POP/ROCK: Air, "Le Voyage Dans La Lune" (EMI/Astralwerks)

Heavily referential but only barely ironic, the work of the French duo Air conjures easy listening, new age, 1970s German prog-rock and Pink Floyd's symphonic psychedelia. It's not much in and of itself; it often feels like a sophisto-kitsch tribute to its sources or its analog synthesizers and goes naturally with visual images.
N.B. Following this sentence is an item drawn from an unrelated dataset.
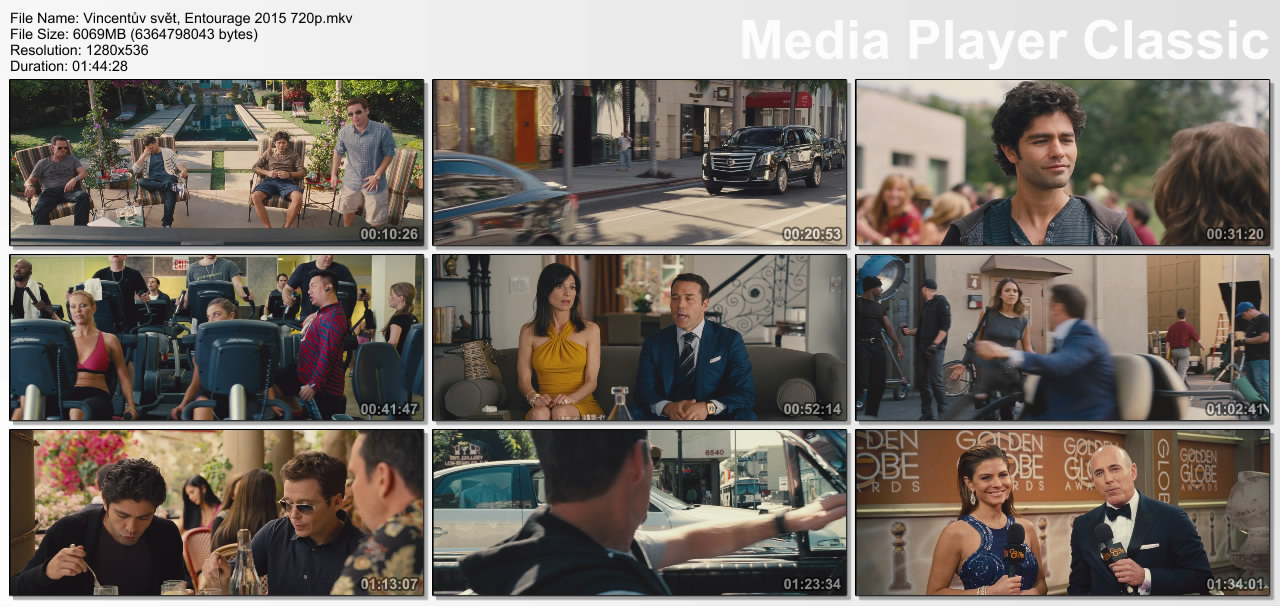Click the Golden Globe red carpet thumbnail

[1062, 512]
For "Le Voyage Dans La Lune," the duo's seventh album -- including its 2000 soundtrack for Sofia Coppola's film "The Virgin Suicides" -- it has connected with George Melies' 15-minute film "Le Voyage Dans La Lune," made in 1902, recently restored and also put into the heart of Martin Scorsese's film "Hugo." The two foundations in charge of the restoration job -- Groupama Gan Foundation for Cinema and Technicolor Foundation for Cinema Heritage -- commissioned Air to score the film, which was presented on opening night of last year's Cannes Film Festival.

The soundtrack moves quickly through moods and motifs, following the action of the film. (You can see the film and hear Air's soundtrack on a bonus disc included with a limited edition of the new album.) And the record builds on and elongates some of those themes, with beats and occasional breathy singing -- is there any other kind, for Air? -- by Victoria Legrand of Beach House and the Brooklyn duo Au Revoir Simone.
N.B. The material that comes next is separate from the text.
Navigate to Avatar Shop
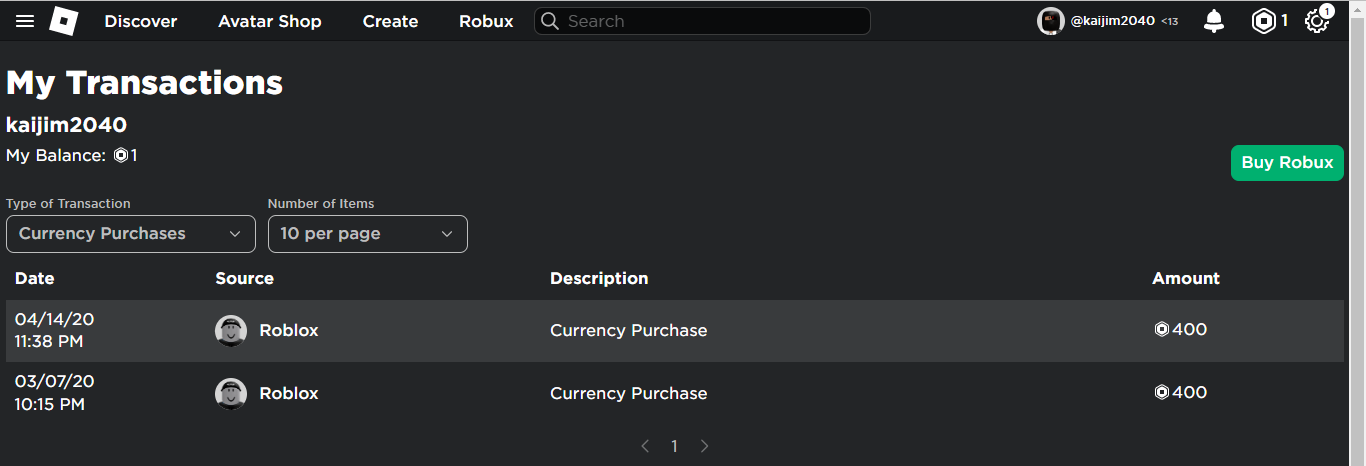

It's good that the band and the film found each other, although "Hugo" will eclipse this small achievement. The Melies film is lumpy but beautiful, with real fears and dreams about technology, alien life-forms and colonization lurking underneath the story; you can follow the illusion without spending much time thinking about the materials and the process. Air's music for it, whether rhythmic or choral, static or episodic, minimalist or anthemic, is slight and smooth as glass. -BEN RATLIFF, NEW YORK TIMES


POP/ROCK: Tennis, "Young and Old" (Fat Possum)

As a prelude to their second album, Tennis released covers of songs from Brenda Lee, the Zombies and Broadcast, and those three artists, especially the first two, suggest a few of the Denver band's templates. Like their peers in Best Coast and Cults, Patrick Riley and Alaina Moore are enamored of the sweet, orchestrated though done in homespun fashion.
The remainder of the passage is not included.